Podejmij tekst o zniszczonym dworcu kolejowym w Żarach w miejscu, w którym się kończy, i napisz jego dalszy ciąg.

Tekst do przeczytania:
◆ ◆ ◆ ◆ ◆

MKTG SR - pasek na kartach artykułów

Dworzec się sypie! Czas go wyremontować

Aleksandra Łuczyńska 68 363 44 60 [email protected]
Dawniej wizytówka miasta dziś sypialnia dla bezdomnych, obraz nędzy i rozpaczy.
Dawniej wizytówka miasta dziś sypialnia dla bezdomnych, obraz nędzy i rozpaczy. Aleksandra Łuczyńska
Na życzenie miłośniczki kolei z Żagania na żarskim dworcu kolejowym zorganizowano wizję lokalną z udziałem konserwatora. - To jest ruina, która podobno jest zabytkiem - podkreśla Paweł Skrzypczyński.

Wizję zorganizowano we wtorek w odpowiedzi na pismo wysłane do burmistrza Żar przez Wiesławę Siekierkę. Przypomnijmy, że mieszkająca w Żaganiu miłośniczka kolei brała udział w akcji zbierania podpisów przeciwko likwidacji linii Żary - Żagań - Miłkowice - Legnica. Zaniepokojona losem żarskiego dworca postanowiła zadziałać także w tej sprawie.

W wizji wzięli udział także przedstawiciele Towarzystwa Upiększania Miasta, którzy także zaangażowali się w akcję. Czy jednak podobne spotkania mogą dać pożądany efekt? - Wszyscy mają gęby napchane Euro 2012, ale czy ktoś myśli o tym, co zobaczą ludzie jadący pociągiem na stacji w Żarach? Przecież to jest ruina, a podobno jest zabytkiem - podkreśla Paweł Skrzypczyński z TUM. - Naciskamy, robimy, co możemy, ale efektów nie ma. Od lat mówi się o tym, że dworzec wymaga gruntownego remontu. Na razie woła o pomstę do nieba, przede wszystkim nie spełnia podstawowych norm sanitarnych.
Na dworcu brakuje głównie toalet dla podróżnych, można, co prawda korzystać z przenośnych ustawionych w pobliżu, ale to za mało.

Pani Agata przyznaje, że budynek jest kiepską wizytówką dla miasta: - Widziałam niedawno w internecie zdjęcie dworca w galerii tych najbrzydszych. Aż się prosi o remont - mówi.

◆ ◆ ◆ ◆ ◆

Rekordy do wyszukiwania tekstu i elementów

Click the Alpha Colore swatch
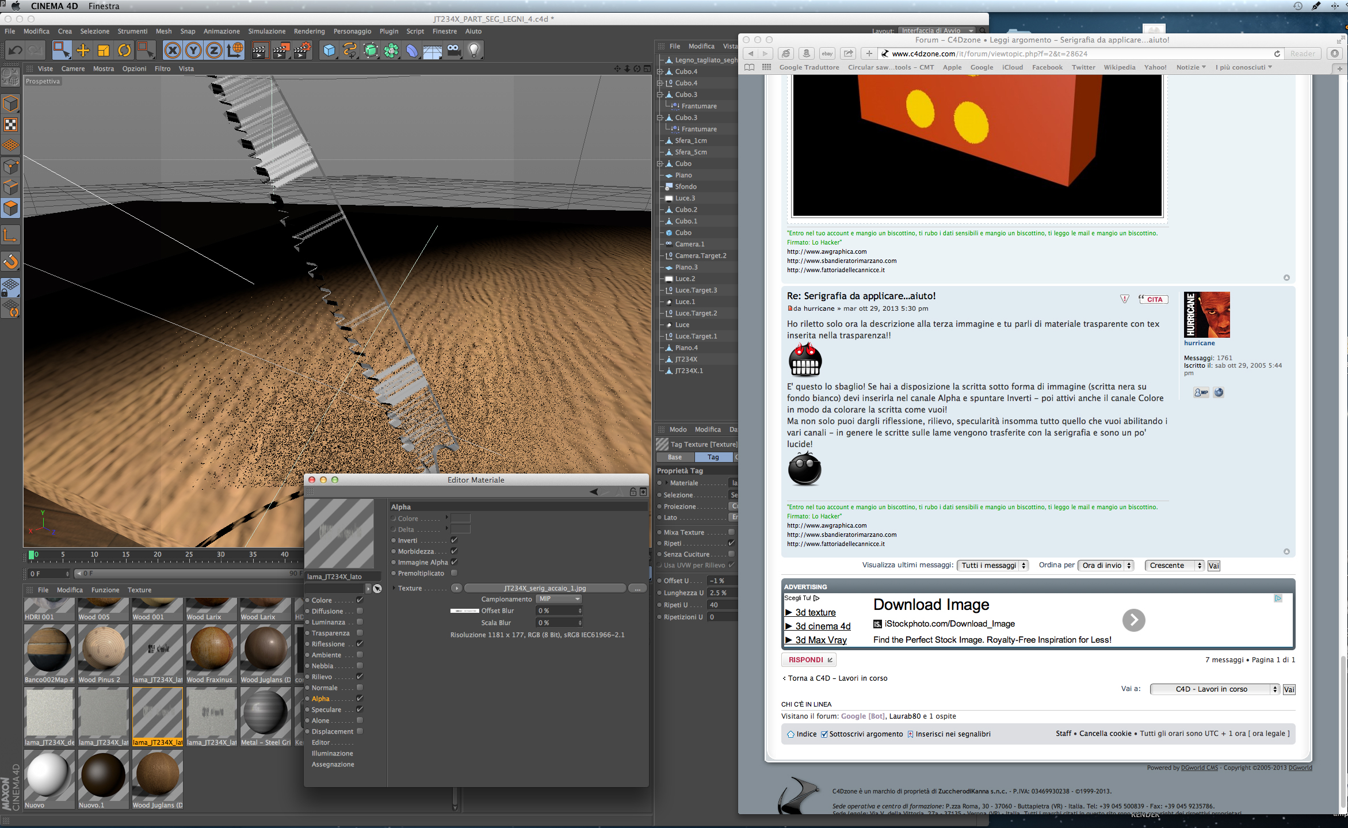1348x828 pixels. point(460,518)
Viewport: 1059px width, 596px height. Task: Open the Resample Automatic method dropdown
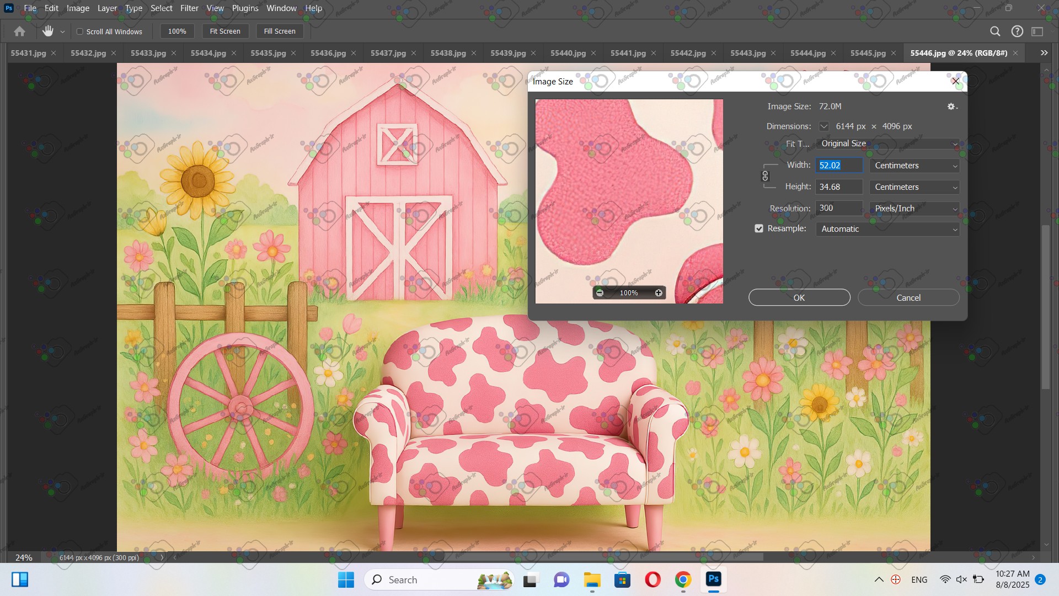(x=887, y=229)
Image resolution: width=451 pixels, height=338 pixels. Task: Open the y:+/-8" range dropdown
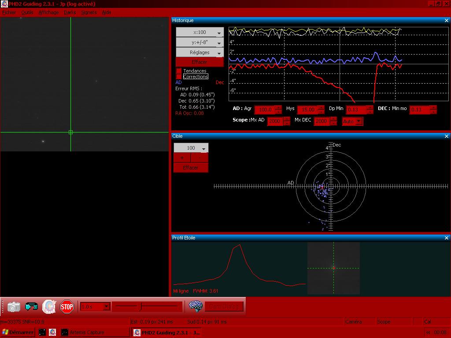pos(200,42)
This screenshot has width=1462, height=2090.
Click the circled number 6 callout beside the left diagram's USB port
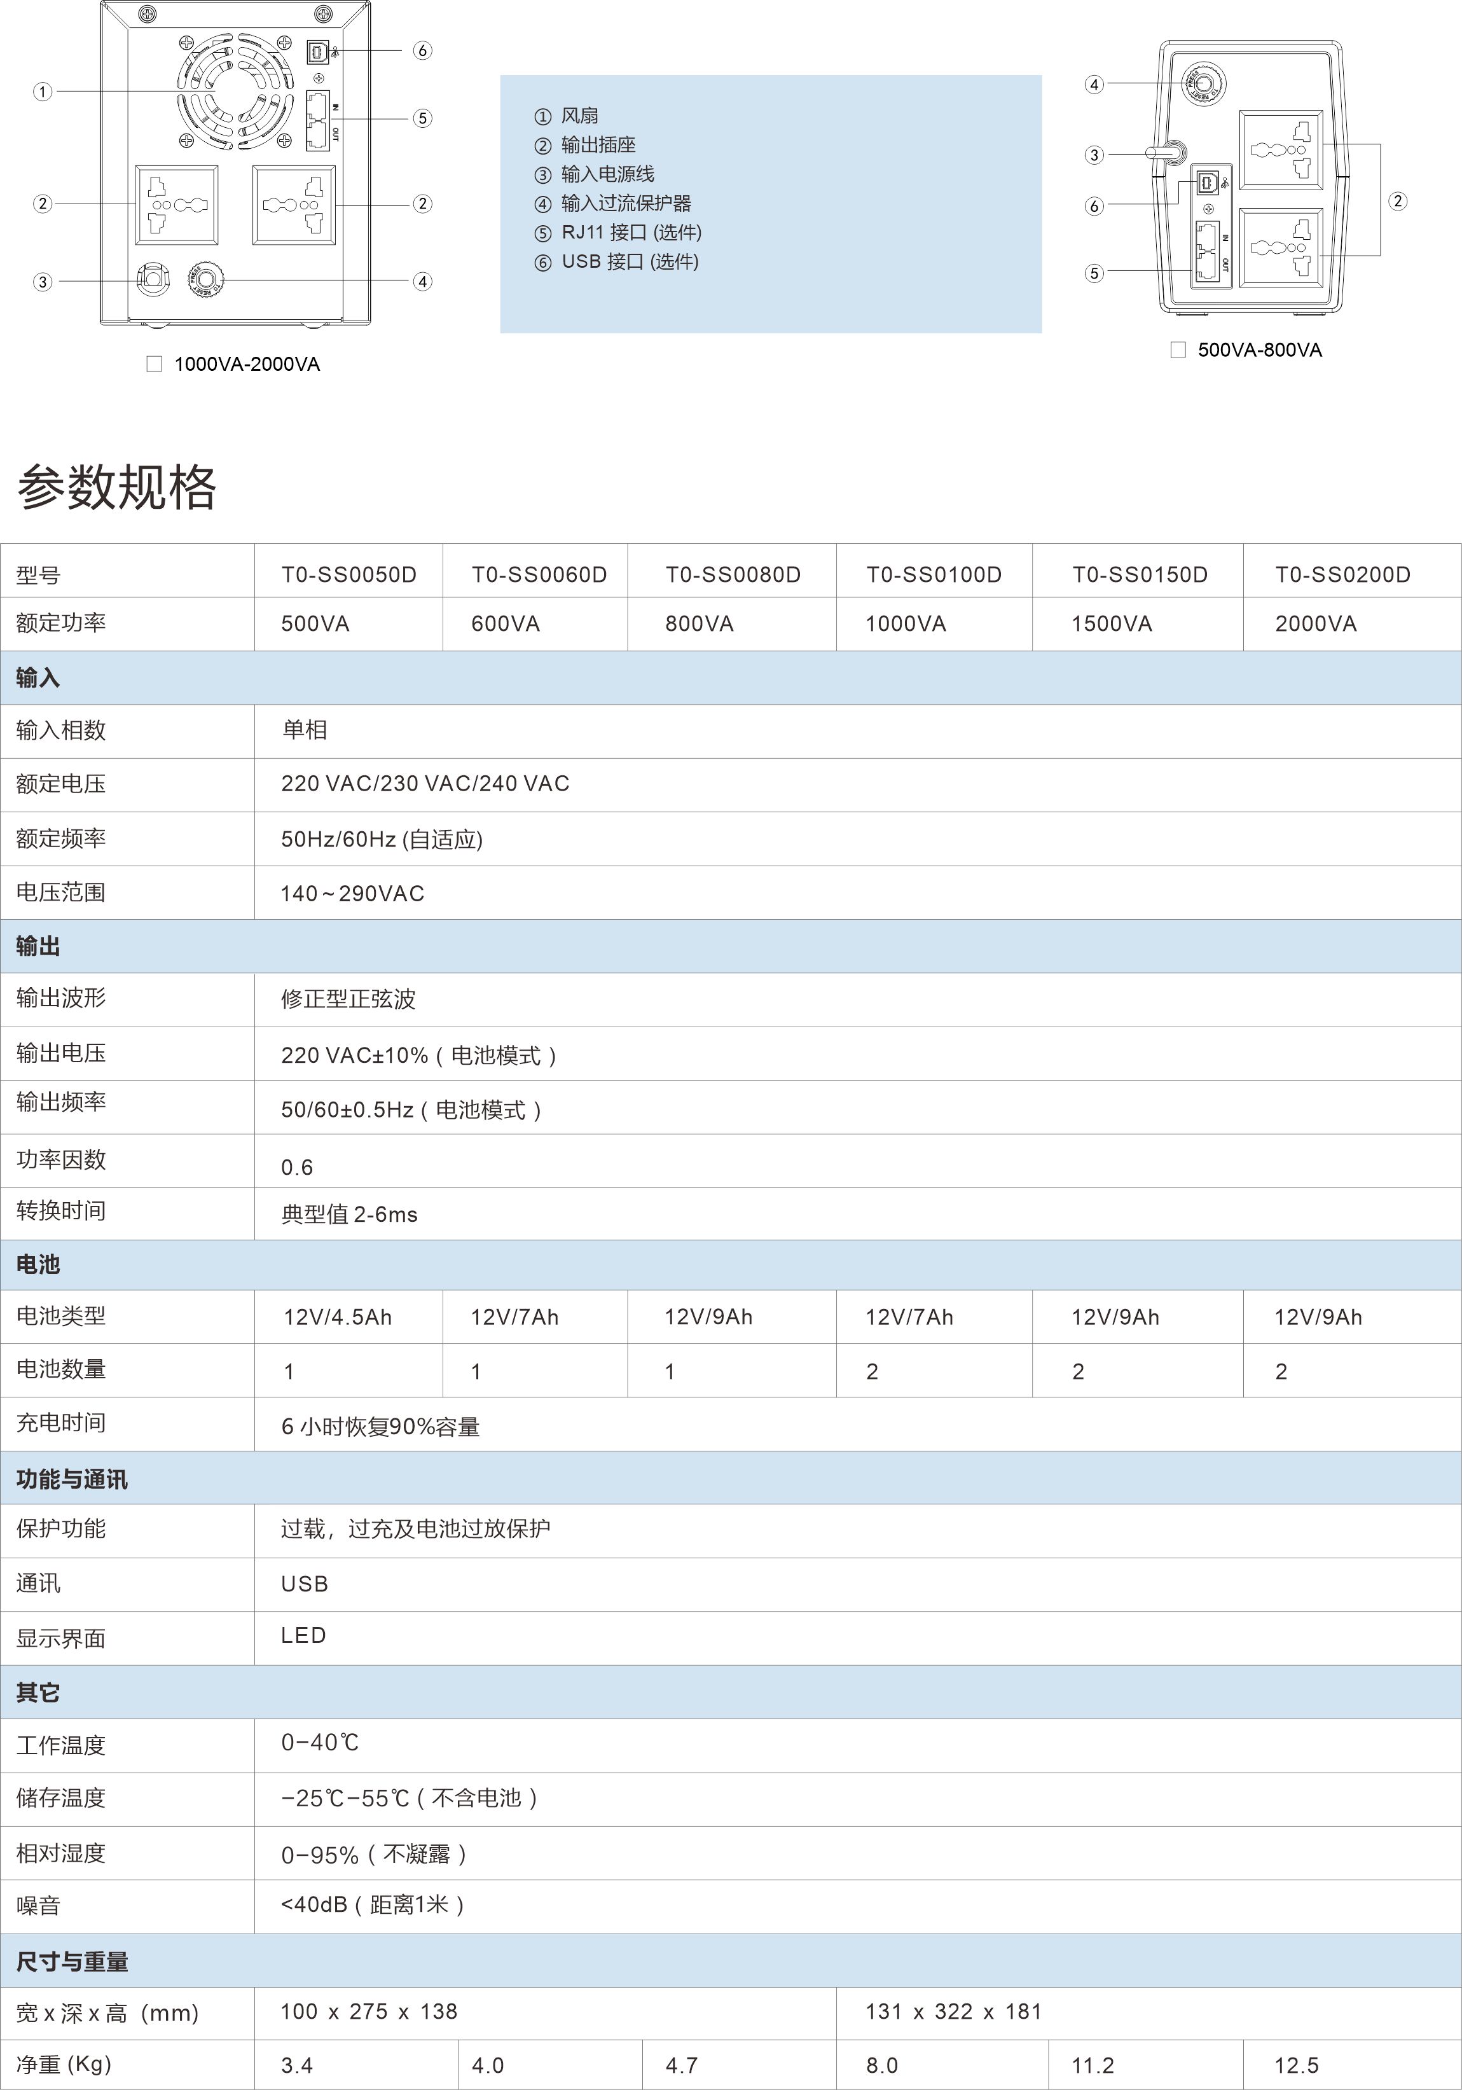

◆ ◆ ◆ ◆ ◆

Wynik zadania:
Kilka miesięcy temu dworzec skontrolował żarski sanepid, który władzom PKP nakazał doprowadzenie obiektu do porządku. Jednak do tej pory nie pojawił się tam choćby jeden robotnik. I wszystko wskazuje na to, że nic się w tej kwestii nie zmieni w najbliższym czasie.
Tomasz Nowak z PKP nie daje nadziei na poprawę sytuacji. - Nawet doraźny remont nie wchodzi w tej chwili w rachubę. Nie mając ekonomicznego podłoża nie możemy działać - podkreśla. - Rozmawialiśmy z władzami Żar o ewentualnym odkupieniu części budynku. Ale w tym przypadku konieczny byłby tunel pod torami, który ożywiłby ruch pieszych w pobliżu dworca. Obiekt powinien pełnić inną, niż dworzec funkcję. Mogłyby powstać w nim lokale handlowe. Jeśli znajdzie się wsparcie ze strony miasta, na pewno znajdziemy rozwiązanie - zaznacza.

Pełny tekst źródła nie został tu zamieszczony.